**STATISTICS: MEASURES OF CENTRAL TENDENCY FOR GROUPED DATA**
**1. MEAN OF GROUPED DATA**
• Mean (average) = Sum of all observations ÷ Number of observations
• Formula: x̄ = Σ(fixi) / Σfi, where xi = observations/class marks, fi = frequencies
• For ungrouped data: Directly use given values of x₁, x₂, ..., xₙ with frequencies f₁, f₂, ..., fₙ
• For grouped data: Use class marks (mid-points) as xi values
**Class Mark Formula:**
• Class mark = (Upper class limit + Lower class limit) / 2
• Example: For class 10-25, class mark = (10+25)/2 = 17.5
• Assumption: All frequencies in a class are concentrated at its mid-point
**Three Methods to Calculate Mean of Grouped Data:**
**Method 1: Direct Method**
• Use when: Class marks and frequencies have small, manageable values
• Advantage: Straightforward, no intermediate steps
• Note: Gives approximate mean (due to class mark assumption), not exact
**Method 2: Assumed Mean Method (Deviation Method)**
• Use when: xi and fi values are large (reduces calculation complexity)
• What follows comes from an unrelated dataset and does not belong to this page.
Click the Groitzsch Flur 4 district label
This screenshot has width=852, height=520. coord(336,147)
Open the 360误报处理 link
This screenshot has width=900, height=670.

• Important: Mean is independent of choice of 'a' — any class mark can be assumed mean
• Formula derivation: d̄ = Σ(fi(xi - a)) / Σfi = Σ(fixi) / Σfi - a = x̄ - a
• Therefore: x̄ = a + Σ(fidi) / Σfi
**Method 3: Step Deviation Method**
• Use when: Deviations (di) are multiples of class size h
• Advantage: Works with very small numbers, minimal calculation errors
• Class size h: Width of each class interval (difference between consecutive limits)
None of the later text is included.